>> START Text segment
Then we shall make good by
replacement or repair any defects which are due to faulty materials, workmanship
or design which may appear in the item within the period specified by us of the
date of despatch from our factory.
11.2
The said conditions (each of which must be fulfilled before any warranty
claim shall arise) are:
11.2.1
that the claim is not attributable to fair wear and tear or any fault or
damage arising from impact, modification, inappropriate use or treatment,
incorrect handling or exposure to corrosive conditions (e.g. subject to acid or
alkaline atmospheres) or the goods being kept or installed other than under
normal conditions (e.g. exposed to frost, detrimental weather or wind);
11.2.2
That the goods must not be or have been recharged, repaired or serviced
by any other than a qualified person for the time being employed by us;
11.2.3
that our instructions as to the use of the goods have been strictly
complied with;
11.2.4
that the claim is made by you as our original customer for your benefit;
11.2.5
that the claim is notified, in detail, in writing to us within 30 days of
the date of discovery thereof.
12
Limitation of Liability and Indemnity
12.1
Provided that this clause shall not apply in respect of any liability of
the Company for death or personal injury resulting from the negligence of the
Company or it’s servants or agents, the Company shall not be liable for any
loss, injury or damage of whatever nature (including consequential loss)
howsoever caused which may arise as a result of the equipment not being in
proper working order:
12.1.1
due to the circumstances set out in clause 3.3 or
12.1.2
through the repossession of our goods in the circumstances set out in
clause 8.3 or
12.1.3
through a failure by the Company, in circumstances outside it’s control,
to service any equipment or to supply any replacements required.
12.2
The liability of the Company of whatsoever nature (including liability of
consequential loss), in respect of defective performance of the obligation to
service the Equipment (not including goods supplied thereunder) is limited to
carrying out a further service at no cost or expense to the Customer at such
time as the Customer may reasonably request, and all express or implied
conditions warranties or other terms statutory or otherwise, inconsistent
herewith are expressly excluded, provided that this clause shall not apply to
liability of the Company for death or personal injury resulting from the
negligence of the Company or it’s servants or agents.
>> END Text segment
>> START Supplied material
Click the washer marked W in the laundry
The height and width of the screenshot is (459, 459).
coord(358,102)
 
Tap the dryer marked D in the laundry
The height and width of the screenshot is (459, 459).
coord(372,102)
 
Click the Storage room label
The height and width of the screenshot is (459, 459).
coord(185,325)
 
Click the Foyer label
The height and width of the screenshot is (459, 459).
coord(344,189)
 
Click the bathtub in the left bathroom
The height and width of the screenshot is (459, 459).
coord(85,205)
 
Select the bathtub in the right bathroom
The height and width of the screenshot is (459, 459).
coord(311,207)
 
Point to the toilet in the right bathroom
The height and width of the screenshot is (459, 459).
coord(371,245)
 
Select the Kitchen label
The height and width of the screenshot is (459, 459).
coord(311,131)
>> END Supplied material
>> START Supplied material
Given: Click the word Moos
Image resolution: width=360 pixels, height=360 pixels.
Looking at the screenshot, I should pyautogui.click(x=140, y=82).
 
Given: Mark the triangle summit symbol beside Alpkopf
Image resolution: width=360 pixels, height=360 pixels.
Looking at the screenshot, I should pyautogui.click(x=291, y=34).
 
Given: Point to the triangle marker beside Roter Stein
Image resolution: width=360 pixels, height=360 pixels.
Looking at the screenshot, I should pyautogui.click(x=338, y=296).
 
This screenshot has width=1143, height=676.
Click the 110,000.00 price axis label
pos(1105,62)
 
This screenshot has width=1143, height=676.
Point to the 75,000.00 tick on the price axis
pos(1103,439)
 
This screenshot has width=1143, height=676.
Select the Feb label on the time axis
>> END Supplied material
>> START Supplied material
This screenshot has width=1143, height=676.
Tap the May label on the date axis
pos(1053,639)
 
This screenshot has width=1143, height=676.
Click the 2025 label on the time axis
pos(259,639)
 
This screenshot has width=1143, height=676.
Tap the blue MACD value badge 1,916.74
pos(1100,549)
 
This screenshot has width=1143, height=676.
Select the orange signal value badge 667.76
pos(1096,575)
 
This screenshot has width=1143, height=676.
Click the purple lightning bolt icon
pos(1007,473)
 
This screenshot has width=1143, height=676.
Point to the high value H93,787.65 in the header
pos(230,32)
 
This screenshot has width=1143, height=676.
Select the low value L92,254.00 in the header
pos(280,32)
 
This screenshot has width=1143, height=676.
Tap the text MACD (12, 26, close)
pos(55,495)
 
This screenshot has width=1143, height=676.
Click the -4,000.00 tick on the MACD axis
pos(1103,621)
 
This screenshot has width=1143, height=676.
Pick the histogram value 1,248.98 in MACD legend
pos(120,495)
>> END Supplied material
### Exercise instructions:
- a) Answer these questions from the warranty and liability terms:
(i) Within how many days must a warranty claim be notified in writing?
(ii) Who alone may recharge, repair or service the goods?
(iii) Under clause 12.2, what is the Company's liability for defective performance of the obligation to service the Equipment limited to?
- b) For each statement, say whether it agrees with the warranty and liability terms, and quote the words that decide it:
(i) A warranty claim may arise for goods damaged by exposure to frost.
(ii) Someone other than the original customer may make a warranty claim.
(iii) Clause 12.1 does not cover liability for death or personal injury resulting from the Company's negligence.
The entries come from a different source than the text.

### Completed exercise:
- a)
(i) Within 30 days of the date of discovery.
(ii) A qualified person for the time being employed by the company.
(iii) Carrying out a further service at no cost or expense to the Customer at such time as the Customer may reasonably request.

- b)
(i) No: "the goods being kept or installed other than under normal conditions (e.g. exposed to frost, detrimental weather or wind)"
(ii) No: "that the claim is made by you as our original customer for your benefit"
(iii) Yes: "this clause shall not apply in respect of any liability of the Company for death or personal injury resulting from the negligence of the Company"